Data distribution overview
In DataStax Enterprise (DSE), the total amount of data managed by the cluster is represented as a ring. The ring is divided into ranges equal to the number of nodes, with each node being responsible for one or more ranges of the data. Before a node can join the ring, it must be assigned a token. The token value determines the node’s position in the ring and its range of data. Table data is partitioned across the nodes based on the row key.
To determine the node where the first replica of a row will live, DSE locates the node with a token value greater than that of the row key. Each node is responsible for the region of the ring between the node itself and its predecessor, excluding the predecessor’s token value. With the nodes sorted in token order, the last node is considered the predecessor of the first node.

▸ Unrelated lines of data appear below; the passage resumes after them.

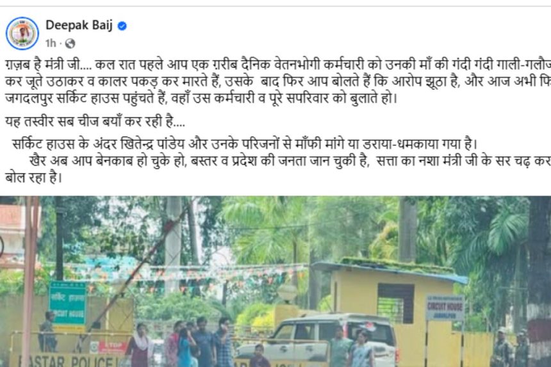Select the woman in saree beside SUV

click(x=361, y=350)
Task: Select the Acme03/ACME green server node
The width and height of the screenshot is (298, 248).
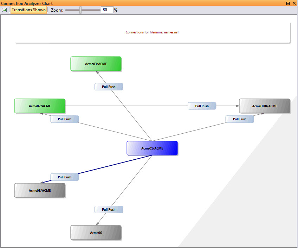Action: point(96,64)
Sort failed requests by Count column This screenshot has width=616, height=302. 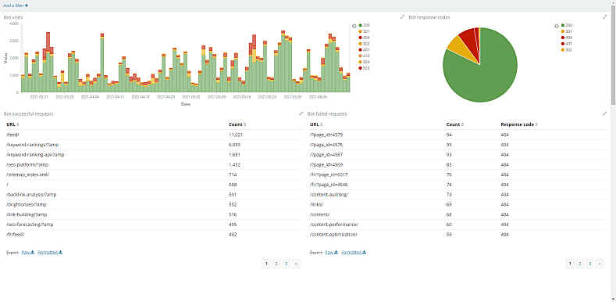tap(454, 124)
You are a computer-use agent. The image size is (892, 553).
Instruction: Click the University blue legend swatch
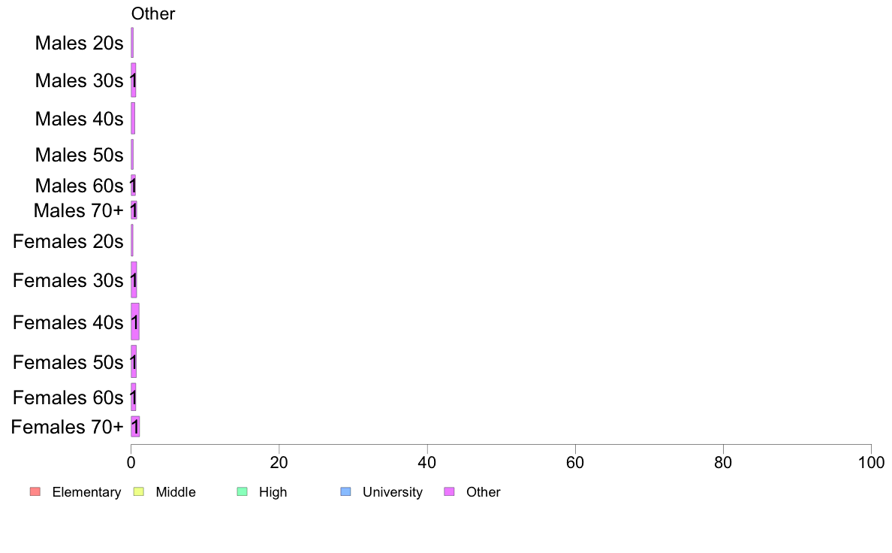click(346, 491)
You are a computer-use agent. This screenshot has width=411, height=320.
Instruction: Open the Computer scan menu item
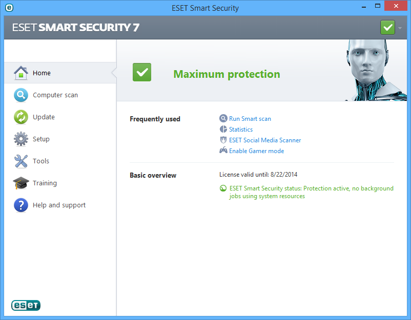coord(55,95)
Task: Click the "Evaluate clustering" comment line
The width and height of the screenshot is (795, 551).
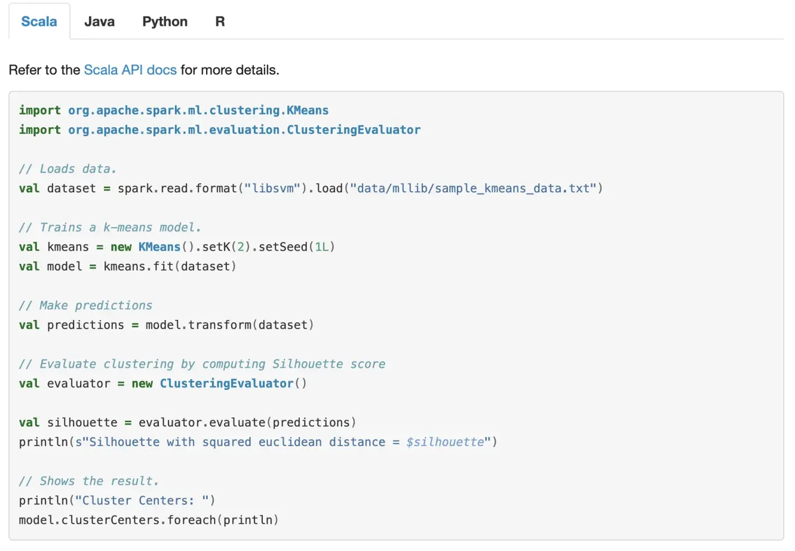Action: click(202, 364)
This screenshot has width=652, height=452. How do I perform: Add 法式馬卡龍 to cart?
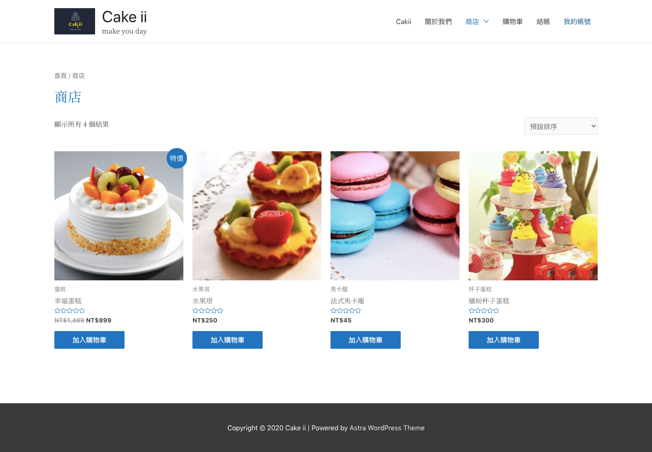pyautogui.click(x=365, y=340)
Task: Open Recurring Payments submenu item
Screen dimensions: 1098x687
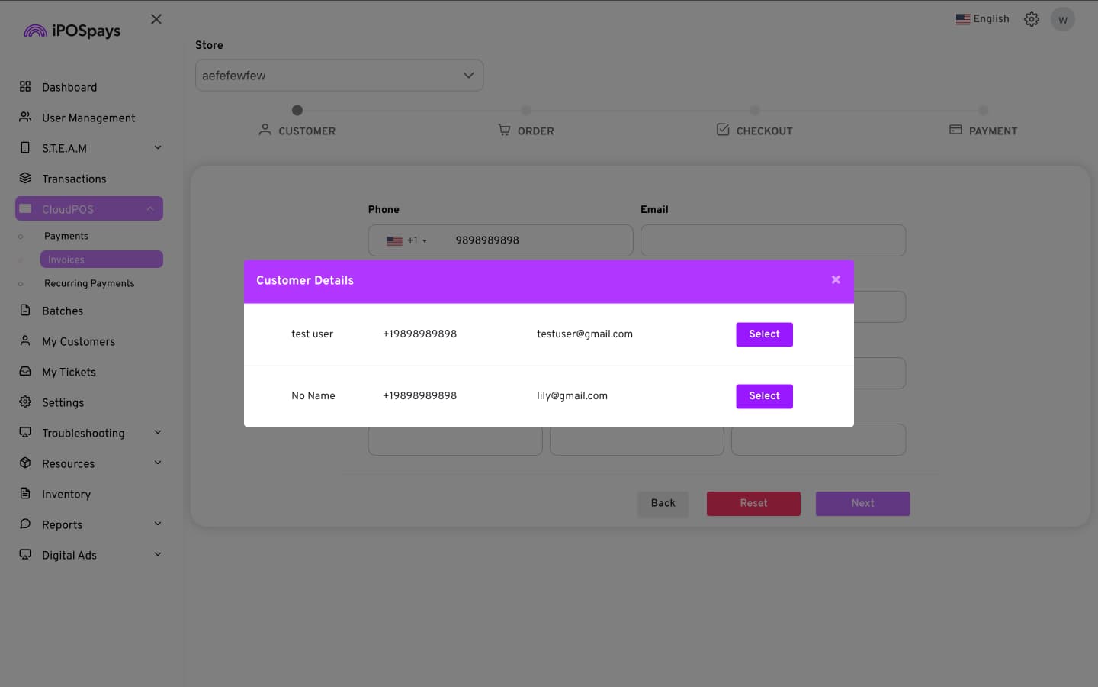Action: coord(89,283)
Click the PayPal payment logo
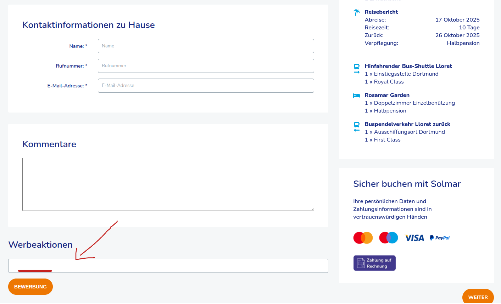501x304 pixels. (440, 238)
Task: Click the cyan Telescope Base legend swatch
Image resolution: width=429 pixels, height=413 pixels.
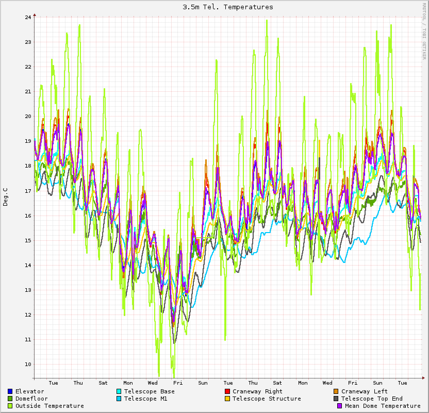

For example, consider a simple four-node cluster where all of the row keys managed by the cluster were numbers in the range of 0 to 100. Each node is assigned a token that represents a point in this range. In this simple example, the token values are 0, 25, 50, and 75. The first node with token 0 is responsible for the wrapping range (76-0). The node with the lowest token also accepts row keys less than the lowest token and more than the highest token.
Token number |
DSE provides several types of partitioners, which should be assigned to your cluster.
An initial_token
value in cassandra.yaml is assigned to each node so that each node is responsible for roughly an equal amount of data.